The Difference Between Left and Right Hand Side Driving
For as long as there have been cars and trucks, around 100 years, this is a question that will never go away. Right Hand vs. Left Hand, Driver Side vs. Passenger Side. If you’re a gear head or you buy a lot of truck and auto parts, then you probably have this question nailed already. But for newcomers, and the general person who might just be jumping in into the world of fixing their own vehicle and ordering parts, let’s go over this and bring you up to speed to help you get the right part every time.
The basics are the same no matter where you live or drive on the planet. No matter where you’re at, your left hand is your left, and your right hand is always your right. In the USA? Your left hand is your left hand. Living Down Under in Australia? Your Left Hand is still your Left Hand. Doing a tour of duty on the ISS in orbit? Yep, your Left Hand is still your left hand. Now you’re getting it!

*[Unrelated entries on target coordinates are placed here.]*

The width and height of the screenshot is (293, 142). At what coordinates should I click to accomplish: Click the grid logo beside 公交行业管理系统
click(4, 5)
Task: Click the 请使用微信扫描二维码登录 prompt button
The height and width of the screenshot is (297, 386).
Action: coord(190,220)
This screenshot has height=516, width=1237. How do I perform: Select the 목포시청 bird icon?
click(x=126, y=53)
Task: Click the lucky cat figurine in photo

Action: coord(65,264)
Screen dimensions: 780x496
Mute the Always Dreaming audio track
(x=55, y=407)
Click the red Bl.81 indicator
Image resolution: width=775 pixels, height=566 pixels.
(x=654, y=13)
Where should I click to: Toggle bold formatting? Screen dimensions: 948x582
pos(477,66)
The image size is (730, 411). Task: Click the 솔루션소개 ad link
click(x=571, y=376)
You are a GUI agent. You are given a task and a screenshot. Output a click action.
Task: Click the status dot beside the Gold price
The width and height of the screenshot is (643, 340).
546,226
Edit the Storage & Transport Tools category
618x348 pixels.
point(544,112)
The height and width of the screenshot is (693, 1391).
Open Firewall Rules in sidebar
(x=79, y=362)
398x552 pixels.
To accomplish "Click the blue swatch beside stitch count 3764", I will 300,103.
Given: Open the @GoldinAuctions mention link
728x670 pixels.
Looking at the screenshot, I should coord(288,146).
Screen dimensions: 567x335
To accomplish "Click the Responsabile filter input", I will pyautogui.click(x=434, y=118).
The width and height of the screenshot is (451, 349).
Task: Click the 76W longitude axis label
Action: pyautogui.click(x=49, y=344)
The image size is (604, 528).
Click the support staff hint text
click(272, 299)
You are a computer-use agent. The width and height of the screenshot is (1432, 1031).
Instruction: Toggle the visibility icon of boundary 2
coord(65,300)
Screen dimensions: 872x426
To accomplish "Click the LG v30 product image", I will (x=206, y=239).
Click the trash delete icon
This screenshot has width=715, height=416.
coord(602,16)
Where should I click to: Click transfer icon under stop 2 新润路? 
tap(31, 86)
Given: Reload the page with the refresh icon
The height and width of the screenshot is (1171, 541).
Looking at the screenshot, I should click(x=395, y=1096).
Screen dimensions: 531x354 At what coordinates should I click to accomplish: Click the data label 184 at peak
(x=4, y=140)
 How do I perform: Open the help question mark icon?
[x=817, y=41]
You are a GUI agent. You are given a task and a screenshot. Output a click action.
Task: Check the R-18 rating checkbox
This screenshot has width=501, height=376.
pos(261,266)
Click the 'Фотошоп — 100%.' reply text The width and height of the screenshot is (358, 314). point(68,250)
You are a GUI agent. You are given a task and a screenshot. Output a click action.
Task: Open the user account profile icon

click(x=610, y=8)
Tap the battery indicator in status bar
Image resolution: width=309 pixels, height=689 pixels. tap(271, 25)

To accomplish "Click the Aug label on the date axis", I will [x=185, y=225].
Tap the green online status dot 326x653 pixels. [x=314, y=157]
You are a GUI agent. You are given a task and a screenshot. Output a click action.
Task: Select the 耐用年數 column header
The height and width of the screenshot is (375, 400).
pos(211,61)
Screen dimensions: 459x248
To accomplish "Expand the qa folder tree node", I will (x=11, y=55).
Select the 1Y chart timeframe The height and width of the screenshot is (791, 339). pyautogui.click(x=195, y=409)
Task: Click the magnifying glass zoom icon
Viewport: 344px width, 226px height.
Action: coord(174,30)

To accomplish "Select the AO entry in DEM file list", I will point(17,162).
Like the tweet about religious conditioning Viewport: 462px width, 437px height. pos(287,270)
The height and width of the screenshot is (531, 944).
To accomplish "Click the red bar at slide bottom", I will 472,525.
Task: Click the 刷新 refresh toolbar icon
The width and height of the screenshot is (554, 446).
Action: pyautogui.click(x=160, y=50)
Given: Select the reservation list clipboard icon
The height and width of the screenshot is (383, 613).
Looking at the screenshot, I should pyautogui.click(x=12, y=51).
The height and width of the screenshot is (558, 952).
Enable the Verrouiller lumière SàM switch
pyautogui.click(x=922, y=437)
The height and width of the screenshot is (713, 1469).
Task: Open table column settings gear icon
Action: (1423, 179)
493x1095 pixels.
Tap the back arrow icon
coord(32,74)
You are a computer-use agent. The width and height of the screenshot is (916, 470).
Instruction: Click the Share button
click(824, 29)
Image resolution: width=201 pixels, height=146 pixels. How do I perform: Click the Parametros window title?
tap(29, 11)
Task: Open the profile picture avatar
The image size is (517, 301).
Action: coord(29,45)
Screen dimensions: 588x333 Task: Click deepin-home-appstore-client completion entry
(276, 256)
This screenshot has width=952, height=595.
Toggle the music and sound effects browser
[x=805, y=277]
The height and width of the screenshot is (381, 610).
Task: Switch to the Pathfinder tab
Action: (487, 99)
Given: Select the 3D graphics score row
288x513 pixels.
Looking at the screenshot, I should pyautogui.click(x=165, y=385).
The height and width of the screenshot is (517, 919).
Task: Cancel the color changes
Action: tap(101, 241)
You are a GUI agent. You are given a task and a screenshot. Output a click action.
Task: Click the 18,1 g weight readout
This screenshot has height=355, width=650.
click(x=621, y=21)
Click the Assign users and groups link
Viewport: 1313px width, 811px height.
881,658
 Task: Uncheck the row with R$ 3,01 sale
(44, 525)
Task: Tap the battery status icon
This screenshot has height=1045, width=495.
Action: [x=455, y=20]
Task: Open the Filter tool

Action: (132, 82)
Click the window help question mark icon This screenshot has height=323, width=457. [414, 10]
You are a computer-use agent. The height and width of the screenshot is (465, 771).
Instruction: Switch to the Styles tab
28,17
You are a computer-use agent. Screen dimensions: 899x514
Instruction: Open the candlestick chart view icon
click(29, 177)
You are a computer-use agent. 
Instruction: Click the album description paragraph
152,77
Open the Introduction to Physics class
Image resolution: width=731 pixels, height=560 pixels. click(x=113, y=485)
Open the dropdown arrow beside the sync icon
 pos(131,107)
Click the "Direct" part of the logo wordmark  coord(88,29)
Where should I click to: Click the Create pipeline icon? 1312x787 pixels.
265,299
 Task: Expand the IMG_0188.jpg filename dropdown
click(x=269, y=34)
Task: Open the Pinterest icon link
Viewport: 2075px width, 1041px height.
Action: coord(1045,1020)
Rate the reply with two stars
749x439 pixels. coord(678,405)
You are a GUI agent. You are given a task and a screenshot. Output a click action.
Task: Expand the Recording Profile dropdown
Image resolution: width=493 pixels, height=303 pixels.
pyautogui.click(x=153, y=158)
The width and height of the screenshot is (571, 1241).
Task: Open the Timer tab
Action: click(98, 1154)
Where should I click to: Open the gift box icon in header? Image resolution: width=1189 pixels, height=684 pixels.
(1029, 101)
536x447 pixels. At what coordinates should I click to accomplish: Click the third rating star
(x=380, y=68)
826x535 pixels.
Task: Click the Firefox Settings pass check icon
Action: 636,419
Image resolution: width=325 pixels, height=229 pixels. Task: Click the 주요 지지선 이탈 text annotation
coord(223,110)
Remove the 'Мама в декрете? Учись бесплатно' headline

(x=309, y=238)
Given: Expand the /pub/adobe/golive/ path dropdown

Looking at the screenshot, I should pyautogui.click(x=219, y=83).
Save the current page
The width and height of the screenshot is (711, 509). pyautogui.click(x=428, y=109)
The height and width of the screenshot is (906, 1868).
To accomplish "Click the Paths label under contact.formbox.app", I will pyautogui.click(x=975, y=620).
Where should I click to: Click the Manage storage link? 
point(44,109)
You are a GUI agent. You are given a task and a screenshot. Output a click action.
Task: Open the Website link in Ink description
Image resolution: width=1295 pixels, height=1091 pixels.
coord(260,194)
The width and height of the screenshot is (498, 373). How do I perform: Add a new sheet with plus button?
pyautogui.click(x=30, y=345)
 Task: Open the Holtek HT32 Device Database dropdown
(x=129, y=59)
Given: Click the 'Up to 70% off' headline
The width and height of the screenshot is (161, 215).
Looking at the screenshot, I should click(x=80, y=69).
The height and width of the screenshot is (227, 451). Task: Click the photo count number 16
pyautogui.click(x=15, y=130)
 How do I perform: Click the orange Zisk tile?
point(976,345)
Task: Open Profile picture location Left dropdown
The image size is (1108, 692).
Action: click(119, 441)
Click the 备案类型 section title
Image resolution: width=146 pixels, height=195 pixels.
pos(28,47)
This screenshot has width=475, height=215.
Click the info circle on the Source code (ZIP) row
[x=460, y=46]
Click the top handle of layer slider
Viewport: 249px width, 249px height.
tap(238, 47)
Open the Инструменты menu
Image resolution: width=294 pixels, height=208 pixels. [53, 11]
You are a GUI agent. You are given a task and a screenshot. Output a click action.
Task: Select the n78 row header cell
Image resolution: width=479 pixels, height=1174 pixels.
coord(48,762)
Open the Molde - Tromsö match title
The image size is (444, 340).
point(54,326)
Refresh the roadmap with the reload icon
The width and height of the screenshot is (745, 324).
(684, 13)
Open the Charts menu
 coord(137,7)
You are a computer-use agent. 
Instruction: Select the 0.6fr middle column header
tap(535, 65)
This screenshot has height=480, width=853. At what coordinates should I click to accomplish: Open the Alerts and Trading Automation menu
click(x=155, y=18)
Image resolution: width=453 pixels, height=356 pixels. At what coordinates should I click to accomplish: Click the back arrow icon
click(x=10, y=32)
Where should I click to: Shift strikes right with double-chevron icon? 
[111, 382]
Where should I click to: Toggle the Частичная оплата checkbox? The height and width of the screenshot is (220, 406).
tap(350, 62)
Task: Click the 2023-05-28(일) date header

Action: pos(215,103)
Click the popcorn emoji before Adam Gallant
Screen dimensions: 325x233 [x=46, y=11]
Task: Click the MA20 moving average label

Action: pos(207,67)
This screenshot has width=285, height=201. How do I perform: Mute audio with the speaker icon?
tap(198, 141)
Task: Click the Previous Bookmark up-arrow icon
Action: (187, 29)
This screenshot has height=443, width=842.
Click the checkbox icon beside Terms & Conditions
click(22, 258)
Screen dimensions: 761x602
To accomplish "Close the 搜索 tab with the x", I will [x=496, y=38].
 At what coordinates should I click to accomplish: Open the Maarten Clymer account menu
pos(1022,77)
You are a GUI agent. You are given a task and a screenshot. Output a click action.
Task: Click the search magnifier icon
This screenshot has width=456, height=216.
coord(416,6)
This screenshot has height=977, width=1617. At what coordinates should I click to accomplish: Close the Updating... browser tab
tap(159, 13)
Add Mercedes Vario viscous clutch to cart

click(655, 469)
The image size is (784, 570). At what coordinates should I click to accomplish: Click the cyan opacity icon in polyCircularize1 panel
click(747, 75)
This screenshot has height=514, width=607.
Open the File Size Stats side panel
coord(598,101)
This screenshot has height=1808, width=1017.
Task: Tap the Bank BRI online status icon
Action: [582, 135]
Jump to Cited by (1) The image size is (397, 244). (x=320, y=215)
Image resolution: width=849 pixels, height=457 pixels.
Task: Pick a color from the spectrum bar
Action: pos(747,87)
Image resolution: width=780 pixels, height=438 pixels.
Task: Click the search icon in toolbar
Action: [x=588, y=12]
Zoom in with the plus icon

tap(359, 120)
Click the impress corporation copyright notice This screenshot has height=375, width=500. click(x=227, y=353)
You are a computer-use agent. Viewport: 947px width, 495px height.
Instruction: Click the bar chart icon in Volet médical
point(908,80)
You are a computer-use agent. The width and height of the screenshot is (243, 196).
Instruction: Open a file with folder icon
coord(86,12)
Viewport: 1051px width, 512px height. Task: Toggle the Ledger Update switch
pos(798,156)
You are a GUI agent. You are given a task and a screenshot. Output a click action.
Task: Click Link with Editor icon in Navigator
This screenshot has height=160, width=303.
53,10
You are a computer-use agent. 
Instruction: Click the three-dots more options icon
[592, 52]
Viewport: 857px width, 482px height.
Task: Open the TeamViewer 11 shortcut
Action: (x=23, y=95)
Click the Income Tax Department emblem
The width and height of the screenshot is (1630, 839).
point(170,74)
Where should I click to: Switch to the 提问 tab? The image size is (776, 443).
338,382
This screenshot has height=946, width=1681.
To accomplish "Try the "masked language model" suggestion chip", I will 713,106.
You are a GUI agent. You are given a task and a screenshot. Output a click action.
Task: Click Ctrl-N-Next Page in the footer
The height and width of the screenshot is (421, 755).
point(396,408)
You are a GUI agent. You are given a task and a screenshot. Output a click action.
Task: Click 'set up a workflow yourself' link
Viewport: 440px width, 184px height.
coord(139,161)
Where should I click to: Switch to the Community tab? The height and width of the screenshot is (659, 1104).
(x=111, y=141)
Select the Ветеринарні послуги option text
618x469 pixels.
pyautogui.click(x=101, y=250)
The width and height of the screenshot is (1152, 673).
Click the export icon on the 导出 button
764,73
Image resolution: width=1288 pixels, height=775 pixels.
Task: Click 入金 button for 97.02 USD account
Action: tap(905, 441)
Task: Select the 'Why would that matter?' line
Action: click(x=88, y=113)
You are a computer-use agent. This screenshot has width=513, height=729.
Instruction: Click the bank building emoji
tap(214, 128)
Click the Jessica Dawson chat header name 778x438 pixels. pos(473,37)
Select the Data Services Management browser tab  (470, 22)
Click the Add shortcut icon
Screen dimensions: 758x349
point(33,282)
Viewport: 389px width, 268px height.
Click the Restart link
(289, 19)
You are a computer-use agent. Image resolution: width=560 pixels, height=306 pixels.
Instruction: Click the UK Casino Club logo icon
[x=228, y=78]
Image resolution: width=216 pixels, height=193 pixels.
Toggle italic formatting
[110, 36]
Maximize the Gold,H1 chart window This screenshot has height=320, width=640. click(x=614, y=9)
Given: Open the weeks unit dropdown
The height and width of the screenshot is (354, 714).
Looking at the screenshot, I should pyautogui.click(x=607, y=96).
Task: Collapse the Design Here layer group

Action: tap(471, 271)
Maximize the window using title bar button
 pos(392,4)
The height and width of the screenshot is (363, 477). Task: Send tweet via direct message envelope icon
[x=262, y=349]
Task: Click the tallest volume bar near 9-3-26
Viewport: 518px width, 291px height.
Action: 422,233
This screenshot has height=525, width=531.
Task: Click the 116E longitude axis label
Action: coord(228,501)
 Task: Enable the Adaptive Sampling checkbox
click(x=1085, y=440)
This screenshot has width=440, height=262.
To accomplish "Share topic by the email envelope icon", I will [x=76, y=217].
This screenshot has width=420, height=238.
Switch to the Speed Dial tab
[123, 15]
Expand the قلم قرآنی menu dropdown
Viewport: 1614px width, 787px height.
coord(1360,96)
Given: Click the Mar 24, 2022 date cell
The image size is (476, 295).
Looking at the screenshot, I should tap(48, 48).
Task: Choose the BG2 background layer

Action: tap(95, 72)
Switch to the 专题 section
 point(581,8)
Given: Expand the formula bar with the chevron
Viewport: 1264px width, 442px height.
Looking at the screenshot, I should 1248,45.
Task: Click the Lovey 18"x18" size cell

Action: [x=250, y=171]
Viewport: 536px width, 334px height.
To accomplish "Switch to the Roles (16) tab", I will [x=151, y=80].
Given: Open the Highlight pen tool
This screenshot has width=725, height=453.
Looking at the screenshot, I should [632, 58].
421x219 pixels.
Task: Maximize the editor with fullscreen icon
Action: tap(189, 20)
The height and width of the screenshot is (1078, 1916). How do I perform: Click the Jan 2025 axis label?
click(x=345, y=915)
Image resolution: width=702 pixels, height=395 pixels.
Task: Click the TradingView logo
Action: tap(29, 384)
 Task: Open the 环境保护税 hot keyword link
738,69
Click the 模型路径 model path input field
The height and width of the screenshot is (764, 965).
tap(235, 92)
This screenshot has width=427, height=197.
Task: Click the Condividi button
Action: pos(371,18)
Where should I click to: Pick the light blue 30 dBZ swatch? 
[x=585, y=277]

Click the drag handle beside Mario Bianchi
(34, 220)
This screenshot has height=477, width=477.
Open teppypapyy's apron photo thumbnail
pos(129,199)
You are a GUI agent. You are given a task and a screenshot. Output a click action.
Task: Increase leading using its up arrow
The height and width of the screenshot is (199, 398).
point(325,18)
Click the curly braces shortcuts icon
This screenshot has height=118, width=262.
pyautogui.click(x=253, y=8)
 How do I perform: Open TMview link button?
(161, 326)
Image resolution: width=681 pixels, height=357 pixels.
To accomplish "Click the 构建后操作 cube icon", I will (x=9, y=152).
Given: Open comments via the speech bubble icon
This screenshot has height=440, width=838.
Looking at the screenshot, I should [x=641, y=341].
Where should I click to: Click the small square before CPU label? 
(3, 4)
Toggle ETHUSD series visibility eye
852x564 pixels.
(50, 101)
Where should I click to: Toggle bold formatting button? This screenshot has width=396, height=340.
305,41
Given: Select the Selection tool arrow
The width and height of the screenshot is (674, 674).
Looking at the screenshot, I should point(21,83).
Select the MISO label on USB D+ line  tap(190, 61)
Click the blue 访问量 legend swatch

Most of the time, everybody has that pretty much figured out. But when it comes to auto parts, and your vehicle, there’s a relationship between the two. That’s because many parts will only fit on the left, or only on the right. Just like your favorite winter gloves, they will only fit one hand or the other. Many parts are the same, one side or the other, but rarely both sides.
To indicate WHERE they fit, they are usually referred to as “left hand side” or “right hand side”. When it comes to auto parts, the sides are determined by the position of the driver in the vehicle, facing forward. Meaning, looking over the hood, and sitting in the driver’s seat, your left hand is the left side, your right hand is the right side.
As you can see above, parts described for the left hand side would be on the left, and right hand parts would be on the right.
One this Jeep, the steering wheel is on the LEFT SIDE. But on export (also sometimes referred to as “grey market”) vehicles, such as in countries like Australia, Britain, and many others, the steering wheel is on the RIGHT SIDE.
This will not effect the way you order or describe parts. It works the same: left hand parts fit the left side. right hand parts fit the right hand side.
Now, let’s take a look at another description that’s sometimes used to help place auto parts, and note their location. Driver side and passenger side.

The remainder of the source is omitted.